Some other ways to navigate via scripting have been supported in
varying degrees in earlier browsers, presented here primarily for
historical accuracy, but also to let you know what the code means if
you encounter it in existing scripts. In addition to the
location object, the
document object was also, especially in the
early days, an alternative object for navigation. The
document object is more concrete than the abstract
location object, which may have had some part in
the document object's origin.
At one time, the
document
object also bore a location property
(document.location), whose value is a relative or
complete URL string. Due to potential internal semantic confusions
with the location object, the
document.location property was deprecated starting
in Navigator 3. In its place came the read/write
document.URL property. This
property's value, too, is a URL string.
The structure of the W3C DOM, however, made it untenable for
document.URL to act as a navigation device (in
fact, there is explicitly no navigation mechanism in the DOM Level 2
specification). While the URL property is still
included as a property of the HTMLDocument object
(the root document node of an HTML document), the property is
read-only in that specification. Thus, going forward, you can expect
that property to be read-only (as it is in Mozilla-based browsers),
and no longer usable as a navigation property.

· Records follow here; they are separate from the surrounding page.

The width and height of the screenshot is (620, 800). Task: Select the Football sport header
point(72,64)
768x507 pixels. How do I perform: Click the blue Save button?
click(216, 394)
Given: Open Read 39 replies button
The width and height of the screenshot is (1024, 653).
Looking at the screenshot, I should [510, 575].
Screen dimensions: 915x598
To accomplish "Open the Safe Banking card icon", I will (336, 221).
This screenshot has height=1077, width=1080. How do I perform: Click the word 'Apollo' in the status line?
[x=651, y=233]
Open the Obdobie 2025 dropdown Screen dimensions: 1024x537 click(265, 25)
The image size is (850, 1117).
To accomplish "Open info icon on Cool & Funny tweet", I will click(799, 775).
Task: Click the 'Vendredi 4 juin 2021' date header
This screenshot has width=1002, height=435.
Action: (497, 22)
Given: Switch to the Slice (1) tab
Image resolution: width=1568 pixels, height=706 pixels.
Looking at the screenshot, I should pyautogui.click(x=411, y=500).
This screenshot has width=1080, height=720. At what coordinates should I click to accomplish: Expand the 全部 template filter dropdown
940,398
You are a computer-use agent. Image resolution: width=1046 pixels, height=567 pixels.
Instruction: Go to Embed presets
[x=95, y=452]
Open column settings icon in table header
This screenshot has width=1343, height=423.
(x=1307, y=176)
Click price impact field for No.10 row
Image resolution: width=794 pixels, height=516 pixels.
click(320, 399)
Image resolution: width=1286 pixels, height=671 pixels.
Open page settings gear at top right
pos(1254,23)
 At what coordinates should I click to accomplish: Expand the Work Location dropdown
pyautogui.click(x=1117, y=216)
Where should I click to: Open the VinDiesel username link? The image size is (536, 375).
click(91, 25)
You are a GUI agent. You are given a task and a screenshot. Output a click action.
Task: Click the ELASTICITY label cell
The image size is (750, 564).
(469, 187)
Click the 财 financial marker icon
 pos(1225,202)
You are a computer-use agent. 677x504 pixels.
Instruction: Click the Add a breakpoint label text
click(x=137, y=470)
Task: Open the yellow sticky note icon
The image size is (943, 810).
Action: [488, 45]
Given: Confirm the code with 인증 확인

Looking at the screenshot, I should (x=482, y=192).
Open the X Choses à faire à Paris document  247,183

One final bit of arcana on the subject is that Microsoft implemented
a window.navigate(
) method in the earliest scriptable IE
version, and it persists to this day in all platform versions of IE.
The sole parameter to the method is a string of the URL.
Don't use this method unless your code will be used
forever in the future only by Internet Explorer.
When scripting navigation to an anchor in the current page via the
location.hash property, do not include the
# delimiter
character that normally goes between the page URL and anchor name.
This behavior differs from the
location.search property, which requires the
? delimiter
character that starts the search string portion of a URL. Navigation
to an anchor on the same page should be nearly instantaneous. If you
are seeing the browser (notably IE for Windows) hit the server each
time you assign a value to the location.hash
property, the server is most likely configured to convey page headers
that expire the page immediately or don't cache the
page. If you allow the page to cache, the anchor navigation should be
speedy.
10.1.4 See Also
Recipe 5.10 for navigating to different pages from a link based on
browser capabilities; Recipe
7.2 and Recipe 7.3 for scripting the
navigation of other frames in a frameset; Recipe 7.4 for navigating
from a frameset to a page without a frameset.